Once again, I'm learning just like you, so if I'm completely and absolutely off base, I'm sure someone will tell us.

Re: Understanding Nicastro

Posted: Sat Oct 29, 2011 2:14 am
by Flips88
SilverE2 wrote:
sknight323 wrote:Can someone help me out a bit with this..Asahi has been a huge part of my professor's class (civ pro, obviously). Last year, the exam was basically Asahi, and this years mid-term was Asahi and Nicastro. So, I'm going over PJ now and just want to make sure I have the ideas in Nicastro correct.


Basically, the plurality opinion states that "fair play and substantial justice" shouldn't be considered. It is minimum contacts and purposeful availment. Therefore because there was no purposeful availment, applying O'Connor's test in Asahi, no jurisdiction. But, I don't really see how the "fair play and substantial justice" could have even helped out Nicastro..or was it not meant to?

I'm a little confused, wasn't really into Civ Pro when we went over it in class, so I need a little clarification...thanks guys. Appreciate any insight I can get.
I may be COMPLETELY wrong, however, the way I've come to understand the analysis is that a minimum contacts and purposeful availment analysis is performed FIRST. And then, if your case or hypo or whatever passes that, then you move on to using the fair play and substantial justice analysis outlined in Asahi. In Nicastro, because the case failed personal jurisdiction at the minimum contacts and purposeful availment stage, there was no need to perform a fair play and substantial justice analysis.

Once again, I'm learning just like you, so if I'm completely and absolutely off base, I'm sure someone will tell us.
I don't know if there's necessarily no need to look at fairness/substantial justice, but I think from deciding someone never purposefully availed themselves on a forum that it would therefore be inherently unfair to subject them to personal jurisdiction. ETA: at least that's how I've come to look at it. Also a 1L and we started with PJ so it's not exactly fresh in my mind

Re: Understanding Nicastro

Posted: Sat Oct 29, 2011 2:20 am
by sknight323
SilverE2 wrote:
sknight323 wrote:Can someone help me out a bit with this..Asahi has been a huge part of my professor's class (civ pro, obviously). Last year, the exam was basically Asahi, and this years mid-term was Asahi and Nicastro. So, I'm going over PJ now and just want to make sure I have the ideas in Nicastro correct.

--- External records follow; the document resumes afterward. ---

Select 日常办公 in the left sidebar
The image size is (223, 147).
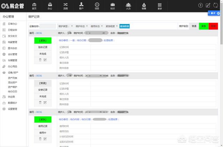click(12, 24)
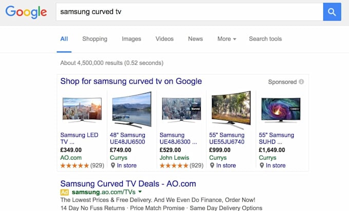This screenshot has width=349, height=211.
Task: Click the AO.com star rating
Action: click(x=74, y=165)
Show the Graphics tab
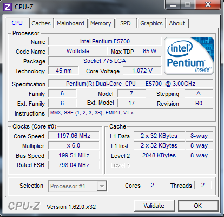The width and height of the screenshot is (224, 217). 151,23
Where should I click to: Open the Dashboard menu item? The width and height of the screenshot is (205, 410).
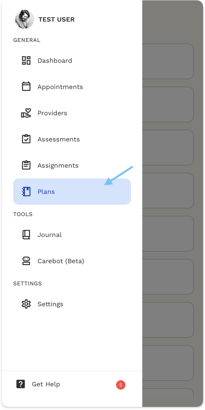click(55, 61)
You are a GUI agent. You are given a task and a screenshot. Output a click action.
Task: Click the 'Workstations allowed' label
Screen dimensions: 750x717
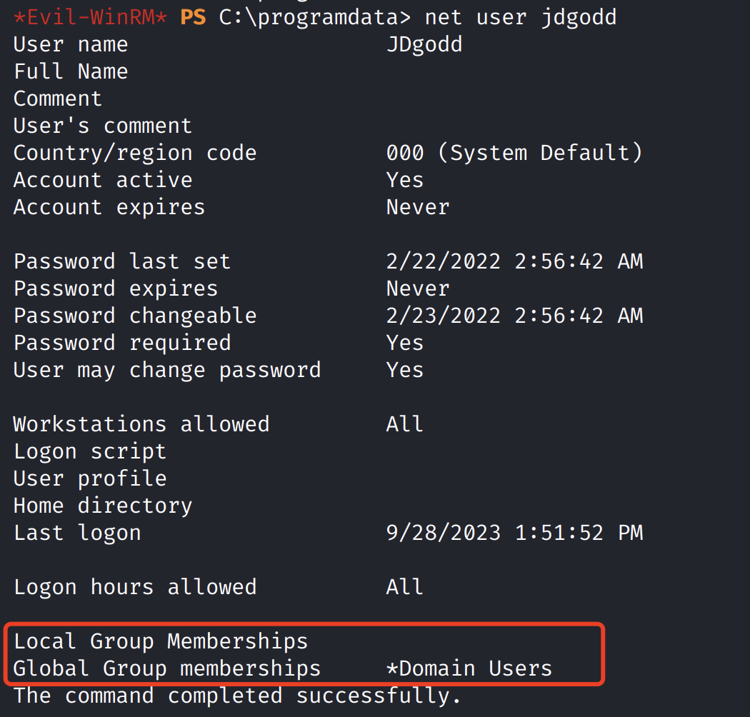141,424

Basically, the plurality opinion states that "fair play and substantial justice" shouldn't be considered. It is minimum contacts and purposeful availment. Therefore because there was no purposeful availment, applying O'Connor's test in Asahi, no jurisdiction. But, I don't really see how the "fair play and substantial justice" could have even helped out Nicastro..or was it not meant to?

I'm a little confused, wasn't really into Civ Pro when we went over it in class, so I need a little clarification...thanks guys. Appreciate any insight I can get.
I may be COMPLETELY wrong, however, the way I've come to understand the personal jurisdiction analysis is that a minimum contacts and purposeful availment analysis is performed FIRST. And then, if your case or hypo or whatever passes that, then you move on to using the fair play and substantial justice analysis outlined in Asahi. In Nicastro, because the case failed personal jurisdiction at the minimum contacts and purposeful availment stage, there was no need to perform a fair play and substantial justice analysis.

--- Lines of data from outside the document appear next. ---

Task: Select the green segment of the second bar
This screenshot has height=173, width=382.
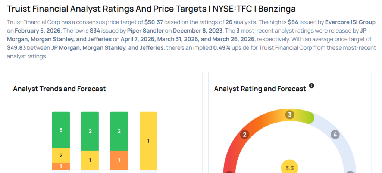Action: tap(90, 131)
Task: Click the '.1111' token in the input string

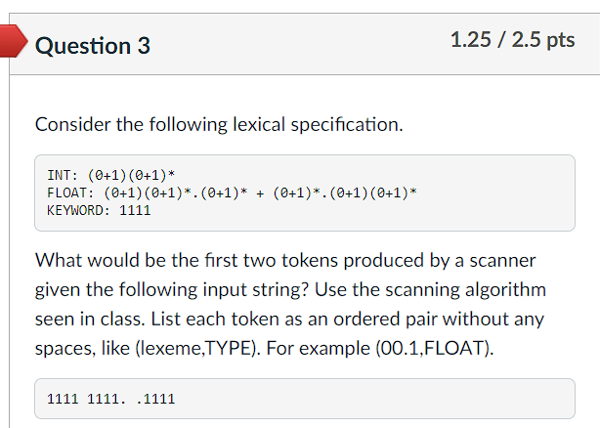Action: click(155, 399)
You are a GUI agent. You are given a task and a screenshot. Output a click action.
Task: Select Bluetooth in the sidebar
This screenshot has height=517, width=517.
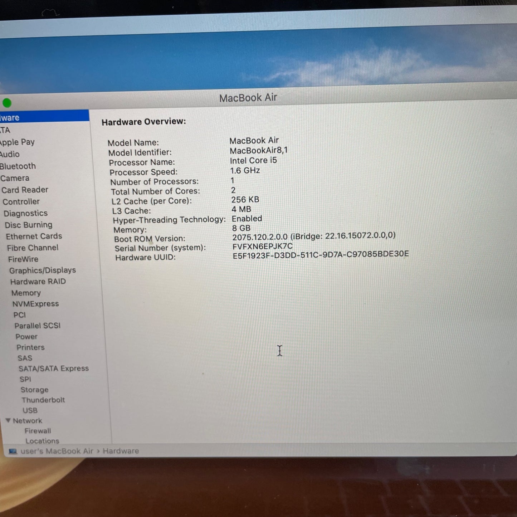[x=18, y=166]
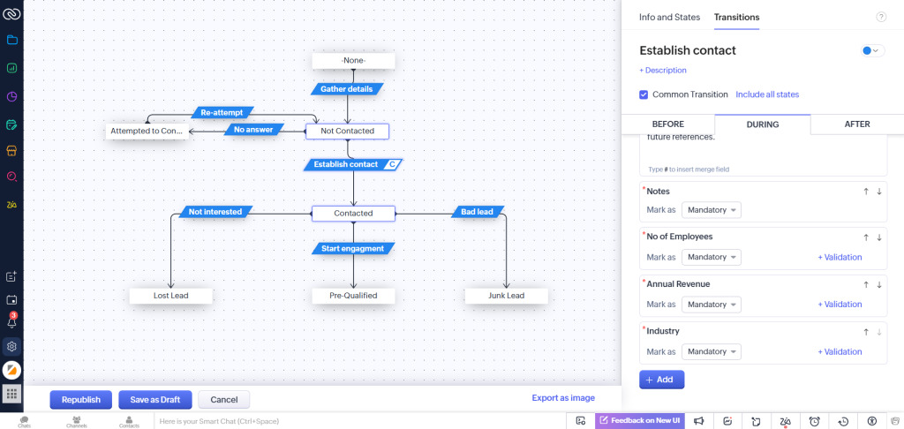Click the announcements megaphone icon
The image size is (904, 429).
click(698, 421)
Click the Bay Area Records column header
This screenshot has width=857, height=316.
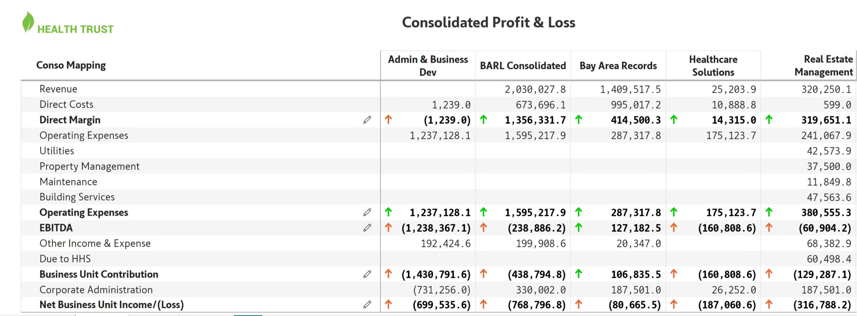(x=618, y=66)
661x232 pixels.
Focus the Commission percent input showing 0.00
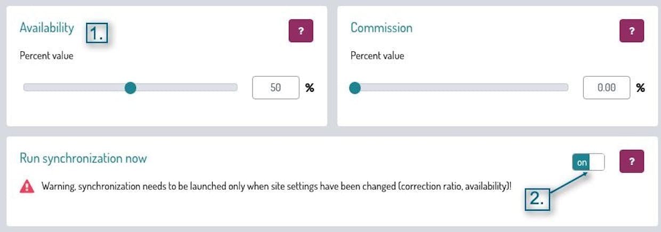click(x=607, y=87)
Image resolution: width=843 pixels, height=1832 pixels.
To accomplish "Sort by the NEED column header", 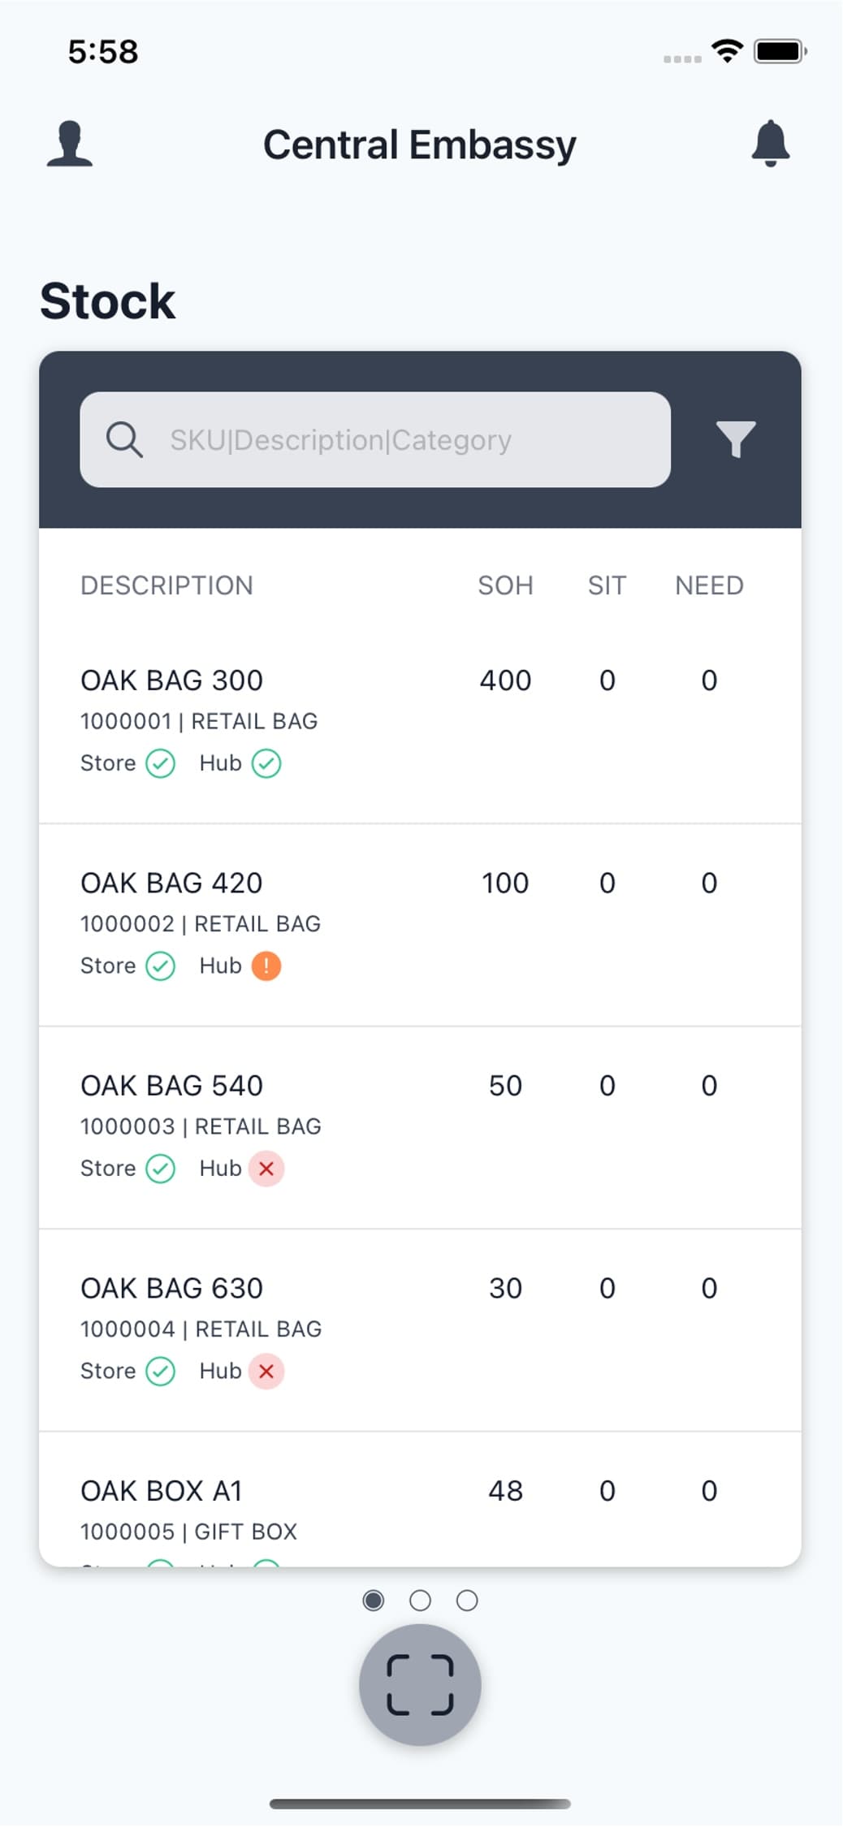I will pos(709,585).
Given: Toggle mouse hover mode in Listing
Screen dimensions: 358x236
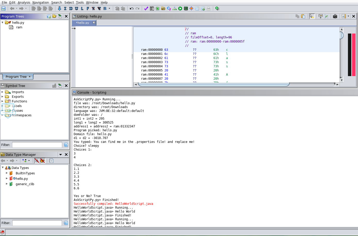Looking at the screenshot, I should click(311, 16).
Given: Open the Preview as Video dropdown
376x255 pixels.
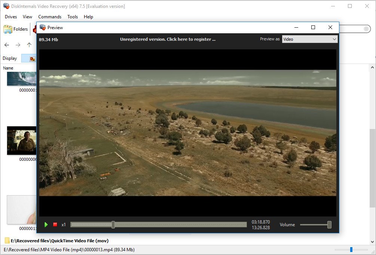Looking at the screenshot, I should pyautogui.click(x=310, y=39).

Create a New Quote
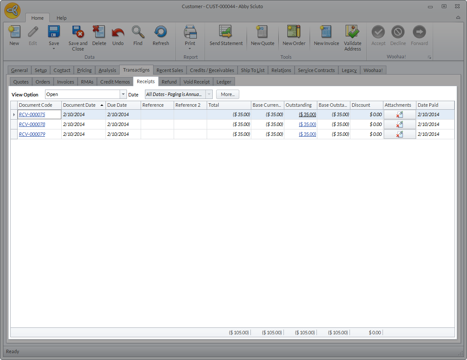[262, 33]
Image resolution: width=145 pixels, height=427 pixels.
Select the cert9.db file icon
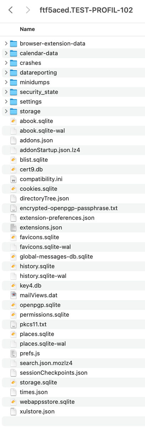pyautogui.click(x=14, y=169)
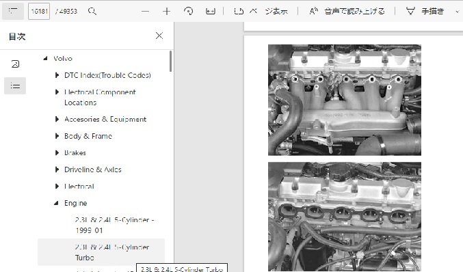Open the page view (ページ表示) option
The height and width of the screenshot is (272, 463).
coord(261,12)
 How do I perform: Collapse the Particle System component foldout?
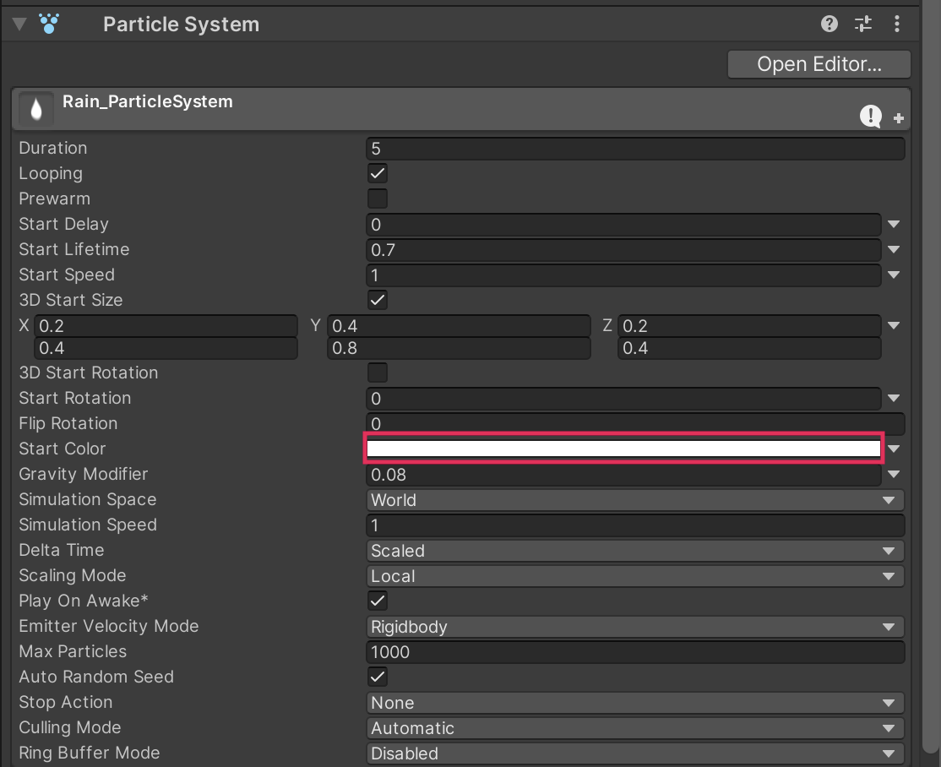(x=19, y=24)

Once again, I'm learning just like you, so if I'm completely and absolutely off base, I'm sure someone will tell us.
That's how my professor has taught us as well. I believe Scalia basically says that in Asahi himself? Hopefully somebody can clarify. I thought the same thing you did, but then reading Ginsburg's dissent, she believes there is minimum contacts/purposeful availment. She then says it would be fair...

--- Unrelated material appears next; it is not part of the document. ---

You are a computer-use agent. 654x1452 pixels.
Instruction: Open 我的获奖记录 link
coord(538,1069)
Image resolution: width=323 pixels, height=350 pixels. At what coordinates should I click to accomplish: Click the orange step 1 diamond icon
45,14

So basically...If you pass the minimum contacts test, then you get to fair play and substantial justice. But then, why does the Court in the plurality opinion speak of kind of "fixing" Asahi?


Also, there seems to be an issue of sovereignty and the "fair play" concept. In Nicastro it seems like they decide using the Stream of commerce plus (OConnor) idea that you are consenting to the sovereign powers of a state. Ostensibly, that comports with fair play and substantial justice. Using a Brennan idea, even if there no stream of commerce plus, you can bring somebody under jurisdiction if they enter the stream of commerce with forseeability and it is compatible with the 5 notions in Asahi..am I right on this? Also, just because it was forseeable, doesn't mean you can be brought into court, if you are following the plurality in Nicastro or the O'Connor opinion, correct?

Damn I've spent my entire Friday night on this case. I listened to the oral argument. And I probably have it all wrong.

Re: Understanding Nicastro

Posted: Sat Oct 29, 2011 9:05 am
by JusticeHarlan
Flips88 wrote:
SilverE2 wrote:
sknight323 wrote:Can someone help me out a bit with this..Asahi has been a huge part of my professor's class (civ pro, obviously). Last year, the exam was basically Asahi, and this years mid-term was Asahi and Nicastro. So, I'm going over PJ now and just want to make sure I have the ideas in Nicastro correct.


Basically, the plurality opinion states that "fair play and substantial justice" shouldn't be considered. It is minimum contacts and purposeful availment. Therefore because there was no purposeful availment, applying O'Connor's test in Asahi, no jurisdiction. But, I don't really see how the "fair play and substantial justice" could have even helped out Nicastro..or was it not meant to?

I'm a little confused, wasn't really into Civ Pro when we went over it in class, so I need a little clarification...thanks guys. Appreciate any insight I can get.
I may be COMPLETELY wrong, however, the way I've come to understand the analysis is that a minimum contacts and purposeful availment analysis is performed FIRST. And then, if your case or hypo or whatever passes that, then you move on to using the fair play and substantial justice analysis outlined in Asahi. In Nicastro, because the case failed personal jurisdiction at the minimum contacts and purposeful availment stage, there was no need to perform a fair play and substantial justice analysis.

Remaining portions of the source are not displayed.